Sunday, February 17, 2008

A picture is worth a thousand words


Oh great, just when we are starting to use these in Texas there apparently is a big problem in getting the plates misread.




SEMINOLE COUNTY, Fla. -- Channel 9 found out your own license plate could make you vulnerable to toll booth violations. A driver called Channel 9 about several warnings he received for a car that wasn't his.

The man received three citations for running through the toll at Red Bug Road and the 417. He said he's never driven through there before and the image on the citation was not his car.
Edward Lynch drives a compact car, so he was surprised when Sunpass sent him an unpaid toll notice with the picture of an SUV.

"The car isn't my car," Lynch said.

Lynch said he spent 20 minutes on the phone with Sunpass trying to convince them they had the wrong car.

"They are reluctant to check the image to determine whether it's your fine," Lynch said.
When you pass through a toll and don't pay, a camera takes a picture of your license plate. Lynch and the toll violator have almost identical plates. Sunpass told him an employee misread the Q on the violator's plate as a zero and that's why he got the warning letter.

"That could be a ton of incorrect toll notices going out," Lynch said.

At Sunpass, people physically read the license plates from cars that didn't pay from video. However, they routinely make mistakes, most frequently mixing up the letter B and the number 8, the letters O and Q and the letter S and number 2.
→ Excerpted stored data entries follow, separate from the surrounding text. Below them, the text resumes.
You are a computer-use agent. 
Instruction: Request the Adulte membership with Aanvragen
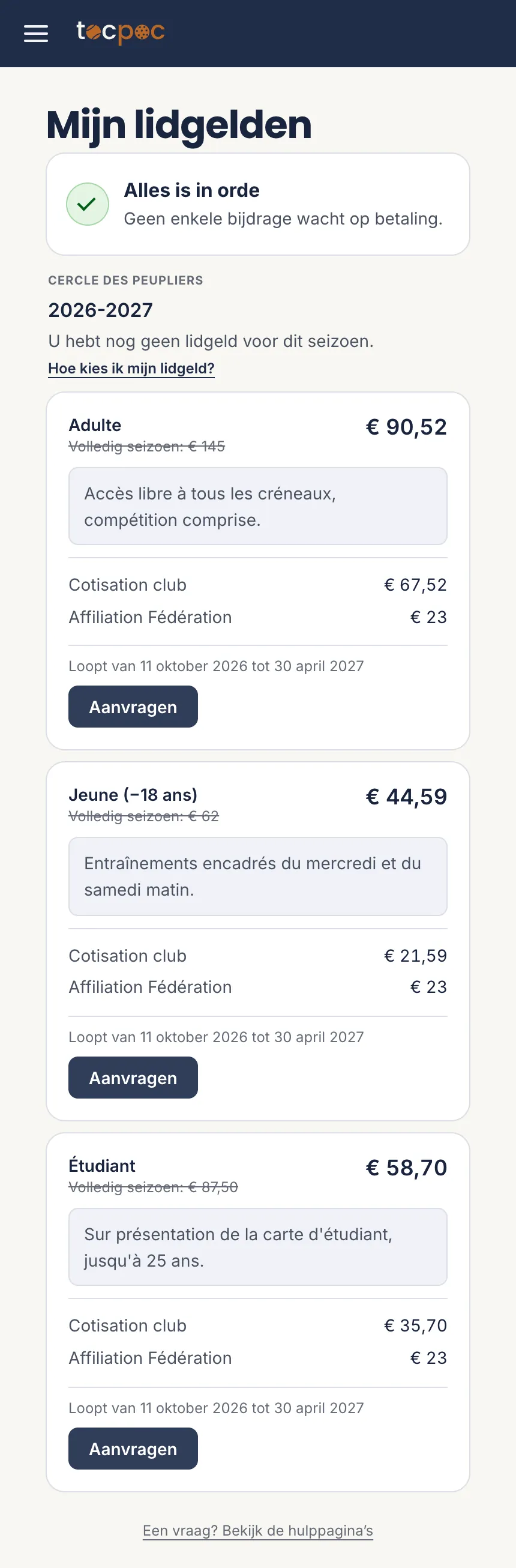pyautogui.click(x=133, y=707)
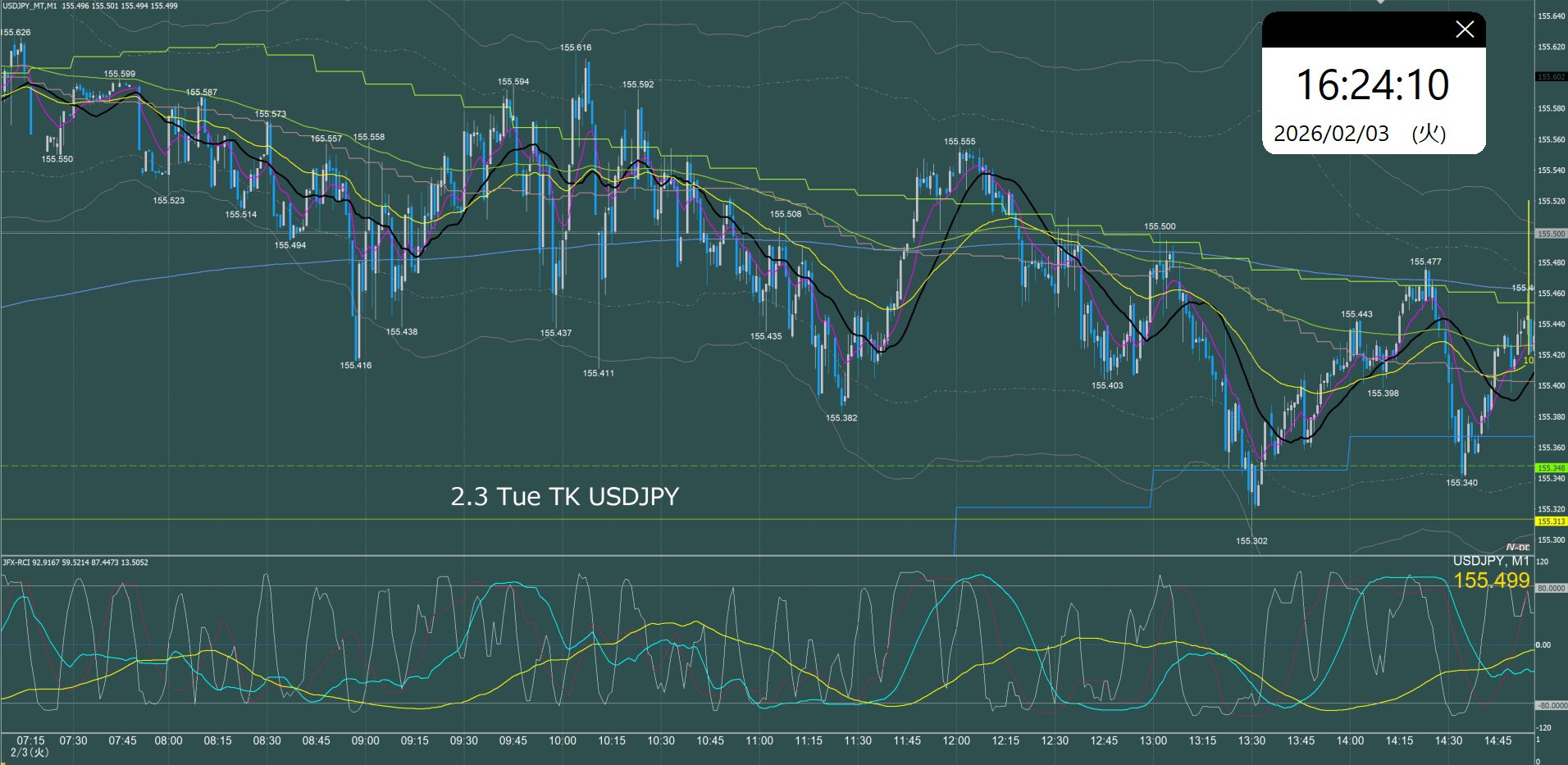Select the yellow 155.313 price level tag
Screen dimensions: 1568x765
click(1550, 521)
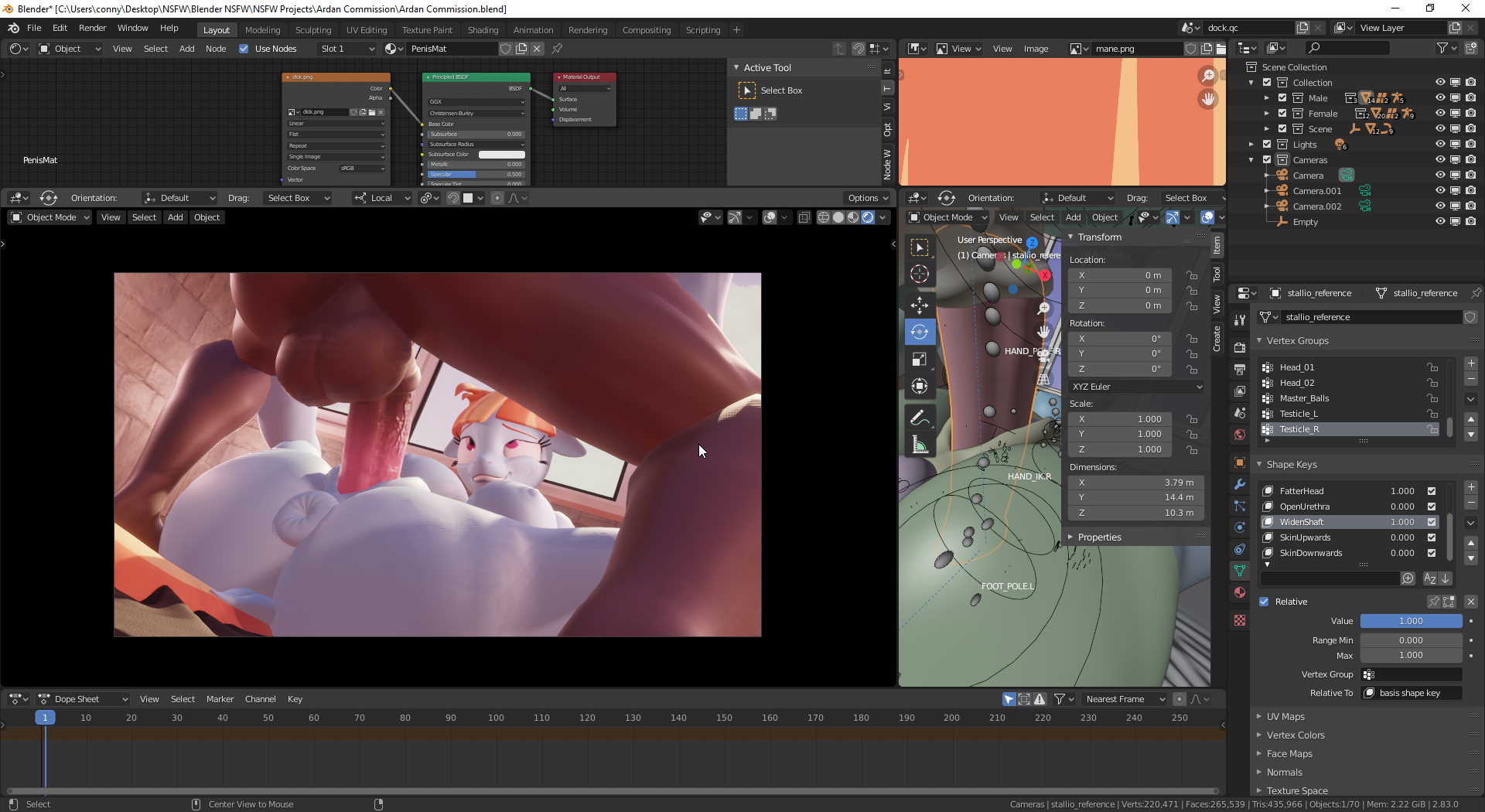Uncheck the Use Nodes checkbox
The height and width of the screenshot is (812, 1485).
[244, 49]
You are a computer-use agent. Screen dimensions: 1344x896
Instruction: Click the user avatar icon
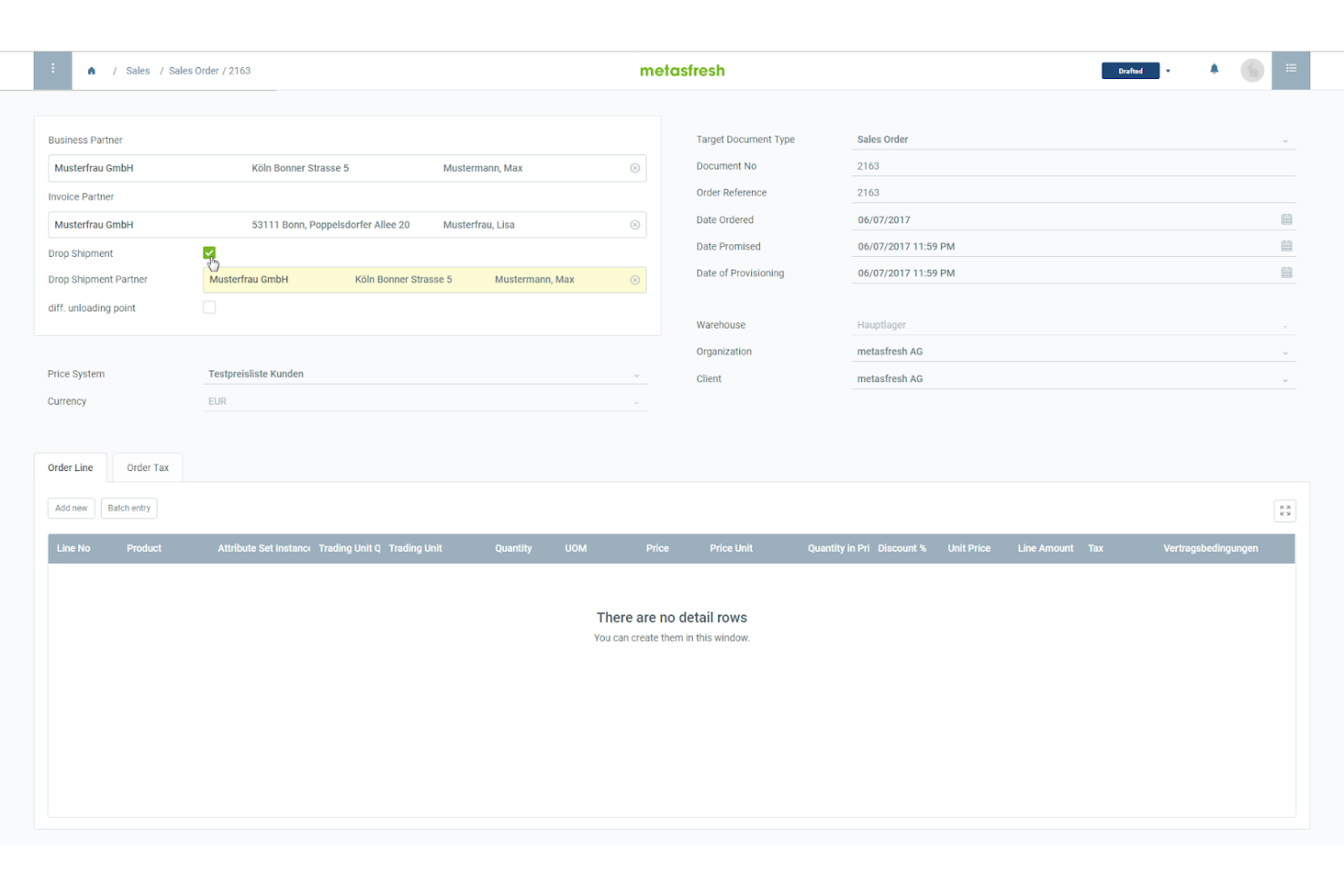tap(1252, 70)
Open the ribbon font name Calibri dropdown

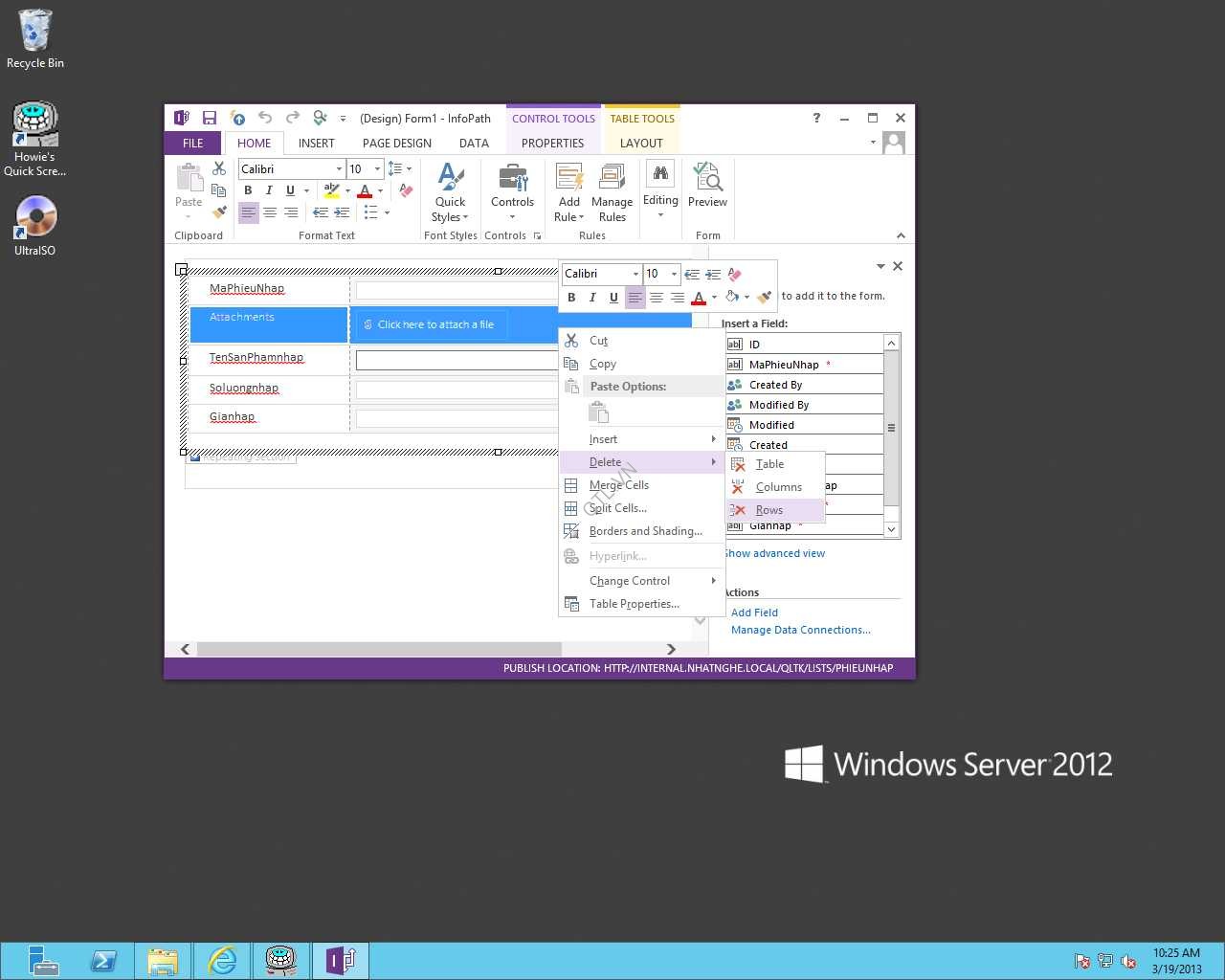click(x=339, y=169)
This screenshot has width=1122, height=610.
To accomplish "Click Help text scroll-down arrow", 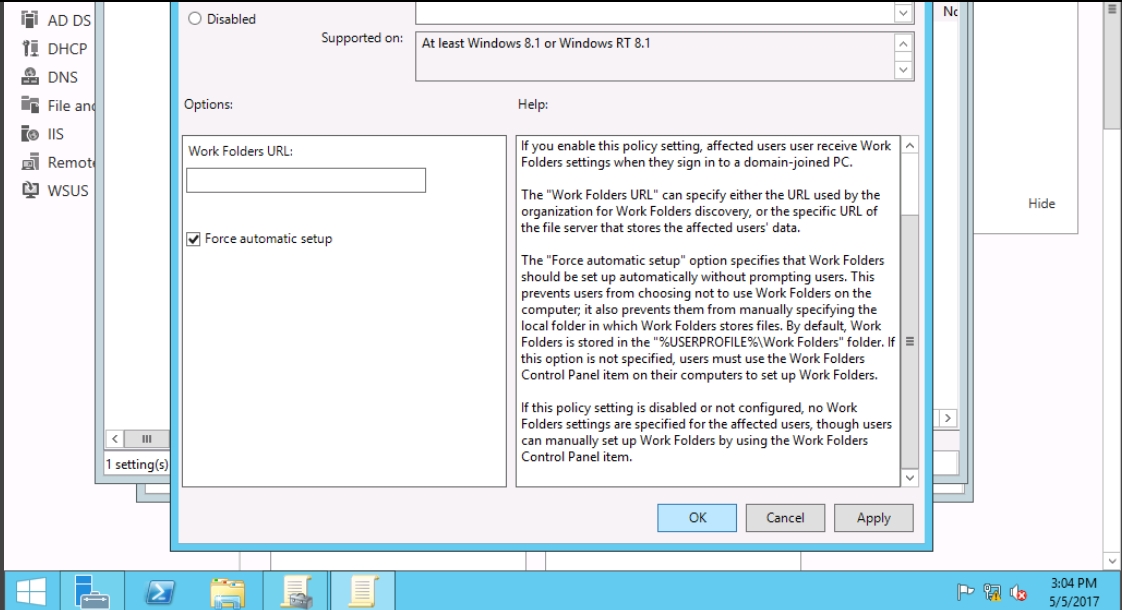I will pos(909,479).
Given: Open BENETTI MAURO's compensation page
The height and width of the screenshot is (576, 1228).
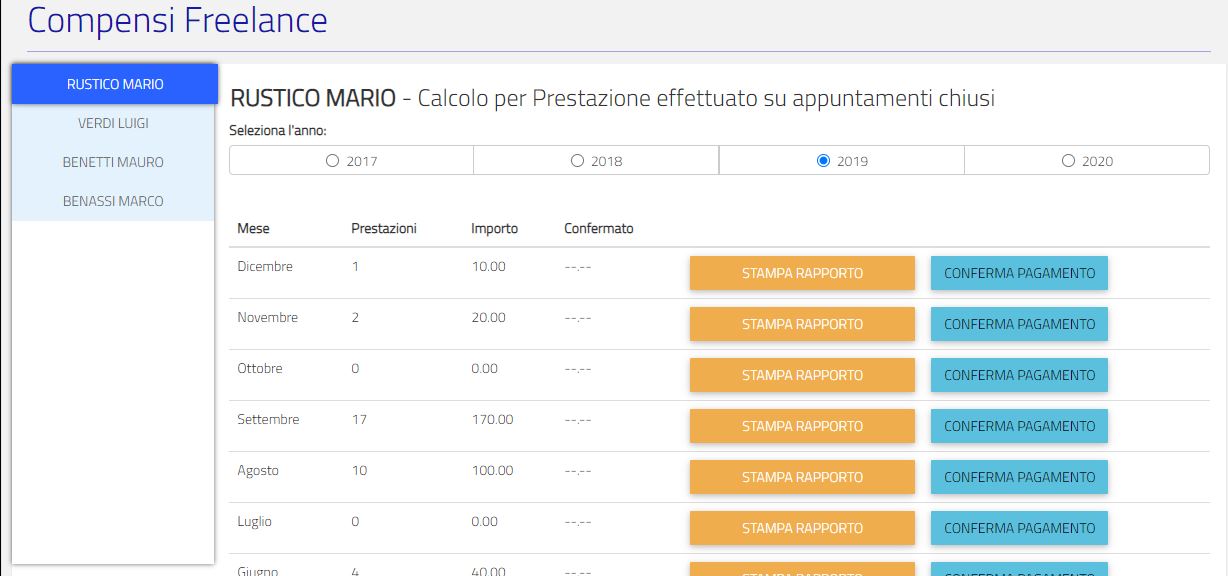Looking at the screenshot, I should point(114,162).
Lynch thought he cleared things up with Sunpass, but a few months later he got another notice in the mail. A month after that he got another one. All three should have gone to the driver of the SUV.

"I was amazed that they managed to read the same plate wrong three times in a row," he said.
Sunpass told Lynch employees read 1,000 plates an hour. That's one every 3.6 seconds. The DMV told Eyewitness News they are considering dropping Q and zero from license plates because of the mix-ups.